On July 10, 2017, inmate Megan Seifrid told Correctional Officer Alexander James – not a Defendant here – that she “could have been with two officers already,” and that “she may still have one” when she gets out. UMF 101. James submitted an incident report documenting Seifrid’s statements. Seifird told Major Locke that Defendant Williams showed her a naked picture of himself in March or April 2017 and grabbed her buttocks while they were in an area of the prison known as the “hot box.” UMF 103. Seifrid said she told inmates F. Johnson and J. Smith about the incident in the hot box. UMF 104. Major Locke initiated a PREA investigation following the interview of inmate Seifrid. UMF 105. Inmate J. Smith told Defendant Snyder that Seifrid did not tell her about flirting or anything along those lines regarding Defendant Williams. UMF 106. Inmate F. Johnson told Defendant Snyder that Seifird did not tell her about Defendant Williams showing her a picture of himself. UMF 107. Inmate F. Johnson told Defendant Snyder that Seifrid did not tell her that Defendant Williams touched her. UMF 108. Inmate F. Johnson told Defendant Snyder that Seifrid said that she was going to use Defendant Williams or other staff in the Dietary Unit to get back to Logan Correctional Center. UMF 109. Defendant Snyder had no role in the investigation beyond interviewing inmates F. Johnson and J. Smith.
On September 28, 2017, the investigation based on Seifrid’s allegations against Defendant Williams was transferred to the Investigations Unit and assigned investigation number C17-DCT-473. UMF 111. Investigator Cheek – not a Defendant – was assigned to the investigation. UMF 112. Defendant Williams told Investigator Cheek that the hot box was the room where the furnace was located and where paper goods were kept. UMF 113. Defendant Williams denied that he went into the hot box with Seifrid, that he touched Seifrid in an inappropriate way, or that he showed Seifirid a picture of himself. UMF 113.
Inmate Seifrid told Investigator Cheek that she went into the hot box with Defendant Williams one time. UMF 115. Seifrid told Cheek that Defendant Williams asked her to pull her pants down and that he grabbed her buttocks and touched her thighs. UMF 116. Seifrid told Cheek that she told inmates Johnson and Smith about the incident in the hot box, and that Defendant Williams showed her a picture of his erect penis. UMF 117, 118.
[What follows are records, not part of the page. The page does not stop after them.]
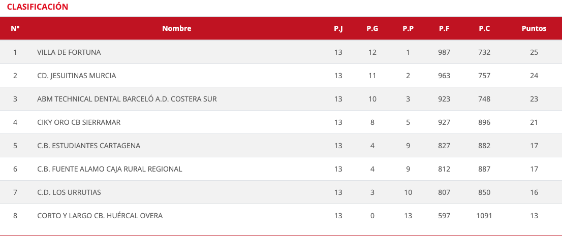Open the VILLA DE FORTUNA team
Viewport: 562px width, 236px height.
[69, 52]
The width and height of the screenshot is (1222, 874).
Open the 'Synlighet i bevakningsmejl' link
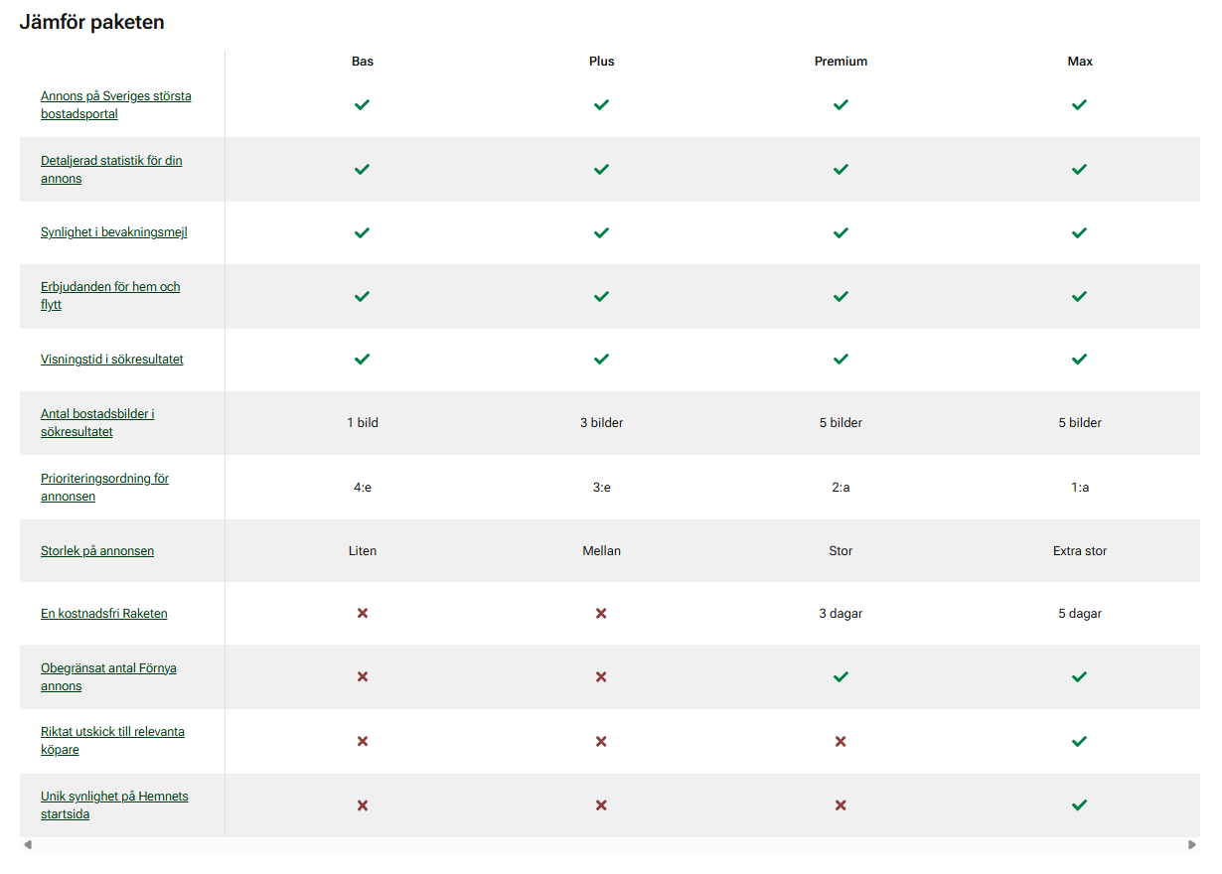[x=113, y=232]
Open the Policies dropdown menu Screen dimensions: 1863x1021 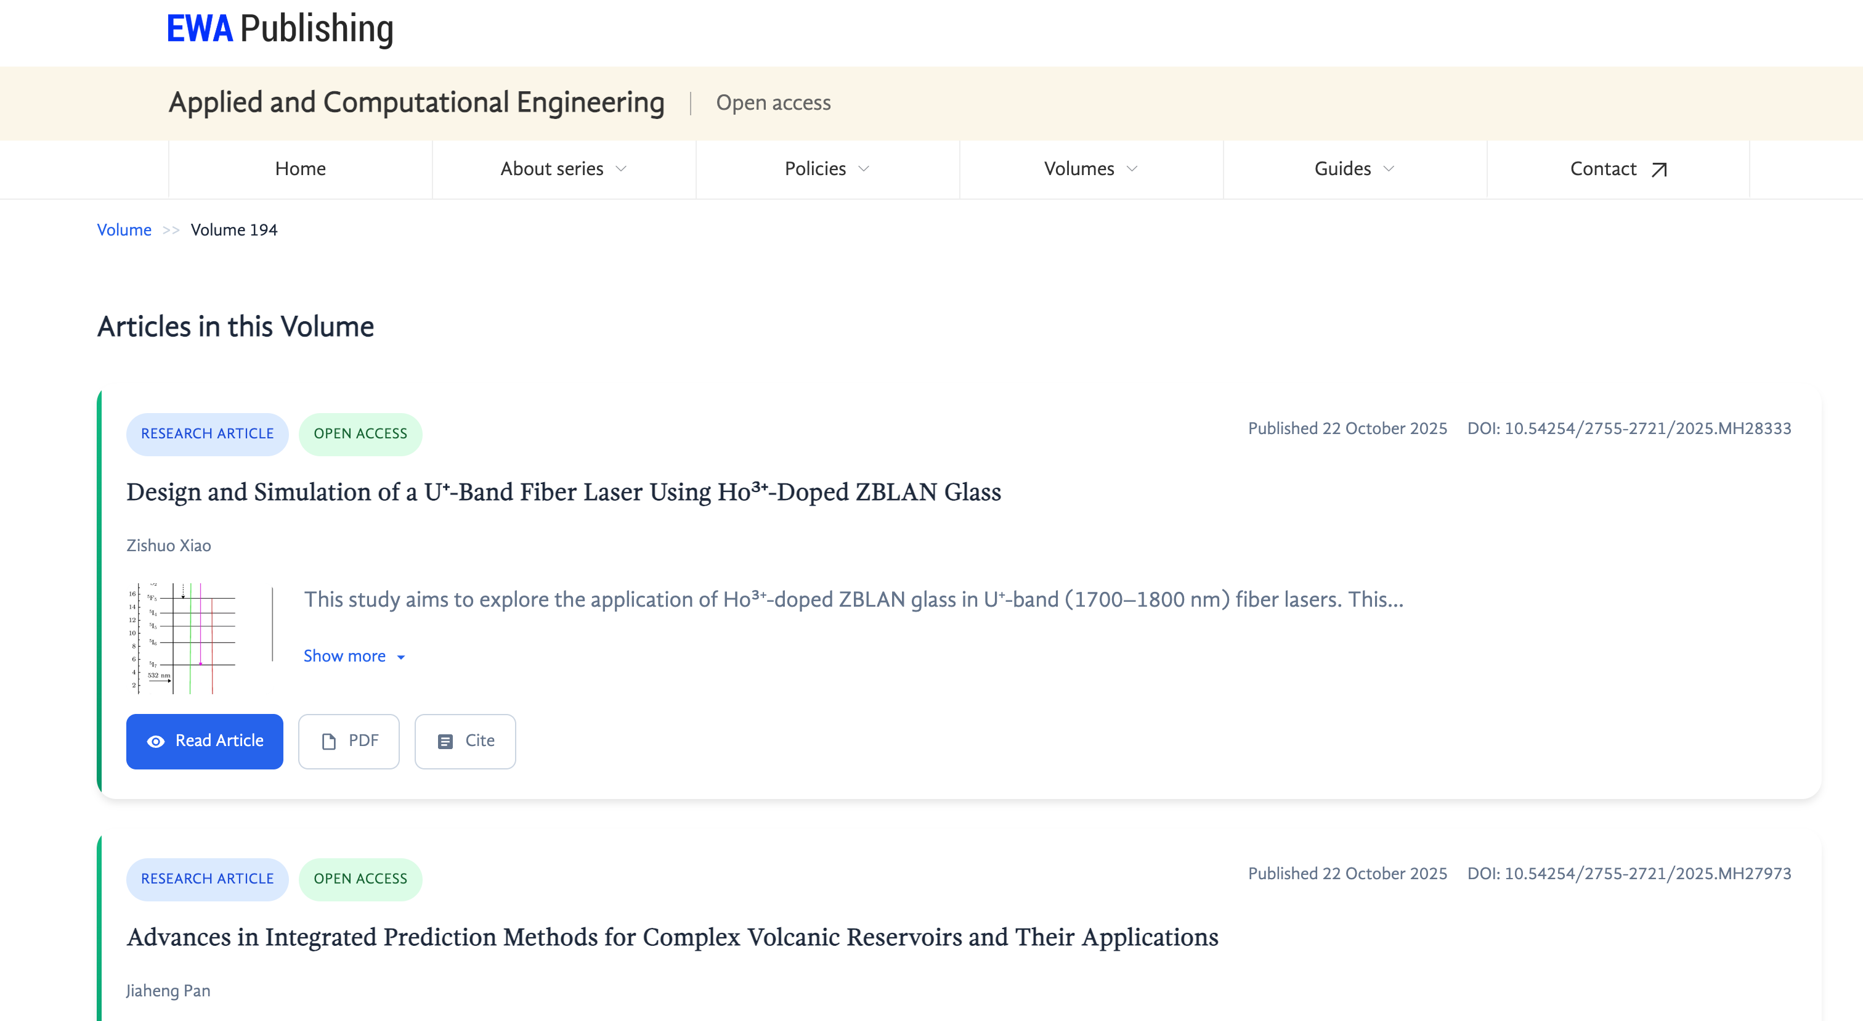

Inmate Smith told Cheek that Seifrid “was not someone she really trusted,” and denied that Seifrid told her anything that Defendant Williams had done to her or showed her. UMF 119, 120.
Inmate Johnson told Investigator A.C. Kinard – not a Defendant – that she was not friends with Seifrid and that they did not discuss personal issues. UMF 121. Johnson denied that Seifrid told her about an incident involving Defendant Williams. UMF 122. Inmate Johnson told Investigator Kinard that Seifrid admitted to making the PREA complaint because it would help her get back to Logan Correctional Center. UMF 123.
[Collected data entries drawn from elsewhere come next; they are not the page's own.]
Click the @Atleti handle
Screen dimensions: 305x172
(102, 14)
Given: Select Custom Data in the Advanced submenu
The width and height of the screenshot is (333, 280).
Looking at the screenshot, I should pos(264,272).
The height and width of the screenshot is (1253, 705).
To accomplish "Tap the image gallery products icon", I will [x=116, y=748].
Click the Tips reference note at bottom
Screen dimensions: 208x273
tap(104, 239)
On March 2, 2018, Seifrid’s allegations against Defendant Williams were found to be unsubstantiated based on the lack of evidence. UMF 124.
On December 5, 2017, Defendant Snyder submitted a Facility Covert Operational Plan seeking approval to install a covert camera in the Dietary Unit. UMF 125. The purpose of the camera was to obtain incriminating video of Defendant Williams in regard to custodial sexual misconduct and/or violations of PREA. UMF 126-127. The next day, December 6, Defendant Snyder’s covert operational plan was approved by the Investigations Unit. UMF 128. On December 13, a covert camera was installed in the hot box. UMF 129. The camera was discovered by inmates a few days after it was installed, and the camera did not capture any useful footage. UMF 131, 132. No additional covert cameras were requested because Defendant Snyder believed that inmates would be on the lookout for them. UMF 133.
2018 Investigation Against Defendant Williams
Defendant Kirchhoff conducted an exit interview of inmate Sandra Beasley on November 16, 2018. UMF 134. Beasley told Kirchhoff that inmate Jamesa Williams said that Defendant Williams 1) sent her $300 in September or October 2018, and 2) she had kissed Defendant Williams. UMF 135, 136. Beasley told Kirchhoff that she was unsure whether what Jamesa Williams said was true because Jamesa Williams lies a lot. UMF 137. Kirchoff looked at inmate Jamesa Williams’s trust fund account ledger in attempt to locate the deposit Beasley spoke of. UMF 138. Defendant Moskus and Defendant Kirchhoff discussed Beasley’s allegations and agreed to send the investigation to the Investigations Unit due to the need to issue a subpoena. UMF 139, 141. It was assigned number C18-DCT-330. UMF 140.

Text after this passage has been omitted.